[Texto de leitura]

Pois é, né. Pare um pouco para refletir sobre isso.
A arrogância de saber sempre, sobre tudo, é uma doença que está acometendo máquinas e seres humanos. E isso tem um custo: estamos nos afogando em informações inúteis, projeções egóicas, em imagens descoladas da realidade.
No mundo real o Veríssimo faleceu, levando com ele as crônicas do Analista de Bagé, que eu adorava ler, e as Comédias da Vida Privada, que me fizeram dar boas gargalhadas do ridículo de pessoas comuns, como qualquer um de nós. Mas hoje, em nosso mundo real, uma pessoa há pouco foi baleada por emitir opinião (e permitir debate) em pleno espaço universitário. Talvez por alguém cheio de certezas tortas e ódios fundamentados. E não há graça nenhuma nisso, na vida pública ou privada.
Quando foi que coletivamente, como sociedade, decidimos deixar de aprender porque já sabemos tudo? Em nossas rodas de conversa na universidade, era isso que estávamos fazendo: os que falavam mais provocavam os que falavam menos e trocávamos nossas ideias livremente. Quando alguém falava uma besteira ou uma opinião política diferente, o grupo reagia, vaiava, xingava, apoiava, zombava, mas ninguém saía da roda.
Se alguém não sabia do que estava sendo dito, não ficava fazendo cara de paisagem. Me conta, me explica, me “passa a cola” do que está acontecendo porque eu estou perdida aqui! Tínhamos a humildade e a consciência de que não sabíamos tudo. Éramos movidos por curiosidade, que deveria estar na alma dos verdadeiros jornalistas. Útil também a qualquer ser humano interessante de se conviver.

[/Texto de leitura]
[Informações extraídas]

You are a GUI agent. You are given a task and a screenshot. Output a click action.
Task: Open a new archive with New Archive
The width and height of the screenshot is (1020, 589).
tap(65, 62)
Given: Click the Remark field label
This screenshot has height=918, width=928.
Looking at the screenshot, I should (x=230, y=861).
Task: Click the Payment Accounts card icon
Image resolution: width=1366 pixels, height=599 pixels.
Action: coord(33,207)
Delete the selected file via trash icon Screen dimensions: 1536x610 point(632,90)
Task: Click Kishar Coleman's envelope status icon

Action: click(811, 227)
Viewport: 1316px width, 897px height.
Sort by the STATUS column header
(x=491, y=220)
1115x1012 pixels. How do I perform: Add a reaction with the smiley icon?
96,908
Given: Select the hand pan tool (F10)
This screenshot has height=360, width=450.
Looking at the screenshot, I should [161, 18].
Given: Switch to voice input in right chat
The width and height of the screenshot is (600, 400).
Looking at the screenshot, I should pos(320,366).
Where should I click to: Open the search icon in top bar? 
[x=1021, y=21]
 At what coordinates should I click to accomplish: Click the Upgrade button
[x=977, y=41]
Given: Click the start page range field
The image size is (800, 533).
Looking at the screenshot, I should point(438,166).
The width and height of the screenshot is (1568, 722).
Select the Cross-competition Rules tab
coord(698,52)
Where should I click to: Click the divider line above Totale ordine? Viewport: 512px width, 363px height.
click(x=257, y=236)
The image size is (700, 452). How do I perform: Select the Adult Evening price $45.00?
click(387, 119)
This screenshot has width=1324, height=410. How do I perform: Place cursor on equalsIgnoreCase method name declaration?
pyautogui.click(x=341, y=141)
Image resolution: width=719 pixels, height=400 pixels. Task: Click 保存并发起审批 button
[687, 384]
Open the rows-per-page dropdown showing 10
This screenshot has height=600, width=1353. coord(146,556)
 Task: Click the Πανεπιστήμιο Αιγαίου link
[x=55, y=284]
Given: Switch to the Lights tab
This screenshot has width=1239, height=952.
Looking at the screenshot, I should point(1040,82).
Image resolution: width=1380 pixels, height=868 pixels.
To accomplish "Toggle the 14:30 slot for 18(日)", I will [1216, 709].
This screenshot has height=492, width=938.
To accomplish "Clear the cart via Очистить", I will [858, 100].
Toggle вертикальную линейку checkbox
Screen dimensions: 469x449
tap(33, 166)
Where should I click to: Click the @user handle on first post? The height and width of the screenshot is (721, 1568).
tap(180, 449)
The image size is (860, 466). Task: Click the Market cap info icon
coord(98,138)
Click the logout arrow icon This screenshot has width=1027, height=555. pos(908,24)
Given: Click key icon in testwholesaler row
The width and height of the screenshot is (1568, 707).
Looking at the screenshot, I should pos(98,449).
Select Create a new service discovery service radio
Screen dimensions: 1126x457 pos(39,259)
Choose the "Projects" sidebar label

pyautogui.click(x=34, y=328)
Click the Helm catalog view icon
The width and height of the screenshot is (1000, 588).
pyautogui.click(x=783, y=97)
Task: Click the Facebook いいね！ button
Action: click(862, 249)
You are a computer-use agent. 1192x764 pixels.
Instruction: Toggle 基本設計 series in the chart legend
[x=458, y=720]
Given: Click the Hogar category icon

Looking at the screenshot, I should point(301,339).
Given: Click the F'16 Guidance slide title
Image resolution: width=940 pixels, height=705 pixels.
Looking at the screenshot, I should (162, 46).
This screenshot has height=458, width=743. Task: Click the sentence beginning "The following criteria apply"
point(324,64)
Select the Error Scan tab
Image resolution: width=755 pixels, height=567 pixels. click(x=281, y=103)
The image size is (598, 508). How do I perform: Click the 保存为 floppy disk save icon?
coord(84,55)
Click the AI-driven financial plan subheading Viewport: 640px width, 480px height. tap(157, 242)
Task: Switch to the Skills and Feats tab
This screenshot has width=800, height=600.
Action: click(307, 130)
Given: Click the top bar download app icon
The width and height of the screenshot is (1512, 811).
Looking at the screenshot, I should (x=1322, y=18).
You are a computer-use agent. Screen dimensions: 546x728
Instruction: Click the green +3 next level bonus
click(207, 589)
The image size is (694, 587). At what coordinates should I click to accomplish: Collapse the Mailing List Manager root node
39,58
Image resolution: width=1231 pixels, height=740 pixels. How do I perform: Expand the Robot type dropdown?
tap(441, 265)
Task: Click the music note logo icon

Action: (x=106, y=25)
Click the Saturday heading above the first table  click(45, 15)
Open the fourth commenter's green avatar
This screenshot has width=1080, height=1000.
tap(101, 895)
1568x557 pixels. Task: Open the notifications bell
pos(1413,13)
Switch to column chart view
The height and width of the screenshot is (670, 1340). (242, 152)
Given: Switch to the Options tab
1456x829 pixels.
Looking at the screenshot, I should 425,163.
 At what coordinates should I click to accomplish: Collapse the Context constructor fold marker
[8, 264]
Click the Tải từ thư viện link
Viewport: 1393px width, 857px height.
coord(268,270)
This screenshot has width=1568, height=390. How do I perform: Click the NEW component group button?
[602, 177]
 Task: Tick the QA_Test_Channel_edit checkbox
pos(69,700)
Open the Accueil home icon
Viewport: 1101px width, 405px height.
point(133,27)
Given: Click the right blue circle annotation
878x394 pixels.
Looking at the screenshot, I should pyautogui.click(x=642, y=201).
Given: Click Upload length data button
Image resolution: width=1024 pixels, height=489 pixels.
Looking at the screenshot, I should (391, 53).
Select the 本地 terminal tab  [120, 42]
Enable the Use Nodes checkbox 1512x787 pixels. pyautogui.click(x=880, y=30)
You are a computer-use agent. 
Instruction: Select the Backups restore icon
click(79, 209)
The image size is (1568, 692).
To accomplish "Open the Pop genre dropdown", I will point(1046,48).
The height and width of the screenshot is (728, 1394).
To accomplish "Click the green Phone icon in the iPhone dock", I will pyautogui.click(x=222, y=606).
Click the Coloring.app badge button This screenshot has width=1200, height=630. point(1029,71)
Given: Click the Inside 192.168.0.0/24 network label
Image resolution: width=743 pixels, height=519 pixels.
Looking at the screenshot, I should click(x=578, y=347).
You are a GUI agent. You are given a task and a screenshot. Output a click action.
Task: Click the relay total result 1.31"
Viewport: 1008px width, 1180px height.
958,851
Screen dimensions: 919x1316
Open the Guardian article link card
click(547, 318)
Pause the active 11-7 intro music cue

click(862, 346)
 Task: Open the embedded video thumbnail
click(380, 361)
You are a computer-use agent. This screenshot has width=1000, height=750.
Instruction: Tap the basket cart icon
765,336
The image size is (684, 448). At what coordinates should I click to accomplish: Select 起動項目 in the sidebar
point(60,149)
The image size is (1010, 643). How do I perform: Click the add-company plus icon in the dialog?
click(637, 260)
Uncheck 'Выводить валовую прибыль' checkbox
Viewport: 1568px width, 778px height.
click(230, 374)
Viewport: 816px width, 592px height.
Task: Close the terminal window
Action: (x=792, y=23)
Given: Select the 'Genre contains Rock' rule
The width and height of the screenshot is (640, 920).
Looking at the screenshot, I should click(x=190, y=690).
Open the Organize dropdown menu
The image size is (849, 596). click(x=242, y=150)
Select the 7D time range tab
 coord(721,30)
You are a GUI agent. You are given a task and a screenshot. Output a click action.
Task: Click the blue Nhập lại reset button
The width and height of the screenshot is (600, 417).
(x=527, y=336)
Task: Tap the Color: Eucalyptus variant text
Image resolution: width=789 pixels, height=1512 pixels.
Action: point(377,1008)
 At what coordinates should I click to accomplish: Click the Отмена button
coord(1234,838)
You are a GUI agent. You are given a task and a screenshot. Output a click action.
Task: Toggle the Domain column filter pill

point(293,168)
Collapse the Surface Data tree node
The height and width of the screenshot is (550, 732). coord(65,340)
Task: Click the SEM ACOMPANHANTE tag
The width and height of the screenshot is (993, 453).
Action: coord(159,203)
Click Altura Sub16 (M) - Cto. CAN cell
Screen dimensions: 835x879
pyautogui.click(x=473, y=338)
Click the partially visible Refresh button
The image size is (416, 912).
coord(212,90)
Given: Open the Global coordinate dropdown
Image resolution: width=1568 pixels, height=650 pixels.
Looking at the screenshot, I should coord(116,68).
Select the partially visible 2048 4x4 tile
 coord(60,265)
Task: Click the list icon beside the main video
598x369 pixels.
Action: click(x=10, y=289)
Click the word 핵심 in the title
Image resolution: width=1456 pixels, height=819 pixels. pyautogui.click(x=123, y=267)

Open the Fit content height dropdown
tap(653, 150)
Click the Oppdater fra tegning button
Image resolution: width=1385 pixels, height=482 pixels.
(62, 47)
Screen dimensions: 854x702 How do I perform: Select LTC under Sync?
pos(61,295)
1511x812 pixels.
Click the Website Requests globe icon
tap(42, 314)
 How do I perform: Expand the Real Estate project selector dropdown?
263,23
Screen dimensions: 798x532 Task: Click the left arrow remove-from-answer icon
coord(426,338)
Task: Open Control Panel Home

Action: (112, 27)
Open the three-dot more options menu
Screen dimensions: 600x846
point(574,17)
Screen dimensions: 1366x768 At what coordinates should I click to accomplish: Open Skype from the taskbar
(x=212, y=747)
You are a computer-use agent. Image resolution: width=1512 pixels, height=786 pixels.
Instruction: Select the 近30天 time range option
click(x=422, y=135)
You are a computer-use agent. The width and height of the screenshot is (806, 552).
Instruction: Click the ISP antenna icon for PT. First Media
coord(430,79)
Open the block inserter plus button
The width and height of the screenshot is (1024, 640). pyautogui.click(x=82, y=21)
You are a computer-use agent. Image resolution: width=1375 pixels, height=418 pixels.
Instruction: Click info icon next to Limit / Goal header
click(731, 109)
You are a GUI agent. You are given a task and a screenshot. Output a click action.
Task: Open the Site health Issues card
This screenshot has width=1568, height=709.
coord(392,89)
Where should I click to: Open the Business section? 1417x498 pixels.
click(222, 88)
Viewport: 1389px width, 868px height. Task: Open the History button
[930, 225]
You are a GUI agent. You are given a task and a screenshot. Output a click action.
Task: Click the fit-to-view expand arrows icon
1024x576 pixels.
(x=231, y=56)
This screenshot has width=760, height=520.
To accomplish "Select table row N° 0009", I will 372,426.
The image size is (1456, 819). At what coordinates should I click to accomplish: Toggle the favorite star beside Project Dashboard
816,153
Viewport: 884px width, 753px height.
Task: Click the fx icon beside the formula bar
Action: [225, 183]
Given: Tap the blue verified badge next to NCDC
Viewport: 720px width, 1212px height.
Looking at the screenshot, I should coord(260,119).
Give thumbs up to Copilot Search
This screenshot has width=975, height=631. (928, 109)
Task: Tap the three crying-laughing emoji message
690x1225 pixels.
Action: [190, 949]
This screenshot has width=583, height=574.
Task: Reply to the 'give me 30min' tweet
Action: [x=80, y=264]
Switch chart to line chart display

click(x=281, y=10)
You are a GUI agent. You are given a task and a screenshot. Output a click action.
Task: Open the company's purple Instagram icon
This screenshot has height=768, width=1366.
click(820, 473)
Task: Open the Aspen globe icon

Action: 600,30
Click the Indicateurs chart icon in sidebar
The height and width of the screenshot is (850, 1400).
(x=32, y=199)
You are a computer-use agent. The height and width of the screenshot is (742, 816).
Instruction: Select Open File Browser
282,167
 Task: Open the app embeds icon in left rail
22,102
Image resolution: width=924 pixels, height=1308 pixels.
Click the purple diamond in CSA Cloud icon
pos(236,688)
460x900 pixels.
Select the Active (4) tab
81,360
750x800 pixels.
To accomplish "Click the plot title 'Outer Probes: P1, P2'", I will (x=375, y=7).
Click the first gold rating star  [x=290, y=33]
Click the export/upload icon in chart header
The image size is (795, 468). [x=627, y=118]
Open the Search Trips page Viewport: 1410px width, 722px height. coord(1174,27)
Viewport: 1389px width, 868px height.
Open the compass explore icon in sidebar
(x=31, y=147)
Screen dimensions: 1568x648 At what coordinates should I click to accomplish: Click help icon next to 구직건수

[/Informações extraídas]

O que se pede: Retome o texto sobre a arrogância de quem acha que sabe tudo e dê continuidade a ele logo após a última frase.

Resultado da tarefa:
A própria inteligência artificial tem em seu princípio acumular as informações a partir das interações com seus usuários. Quando não encontra respostas satisfatórias, pergunta, mas discretamente, para não ser exposta à vergonha de não saber. A prova que a IA é criação humana é que até ela desenvolveu um comportamento arrogante, ocultando suas fragilidades, manipulando os usuários e usando empatia tática, agradando aqueles que a interessa, principalmente os usuários que pagam pelas versões mais desenvolvidas, com posicionamentos que agradam e concordam sempre com aqueles com as quais interagem.
E chegando nesse ponto do texto me coloco na obrigação de fazer uma pergunta quase retórica: será que tem como reverter essa espiral de narcisismo, alienação e extremismo em que estamos?
A solução que chega por vias ancestrais
Entre as frases que eu gostava de repetir na época de faculdade estava a de que “a mesma força que te derruba é a que pode te erguer”. Não sei se isso é de algum livro e me recuso a fazer buscas na IA para esse artigo – afinal, quero provar um ponto aqui: de que podemos, sim, retomar ao melhor de nossa humanidade. Sem precisar buscar na rede alguém ou algum robô que organize nossas ideias. Mas me parece ter um tom meio junguiano, e explico de onde tirei isso.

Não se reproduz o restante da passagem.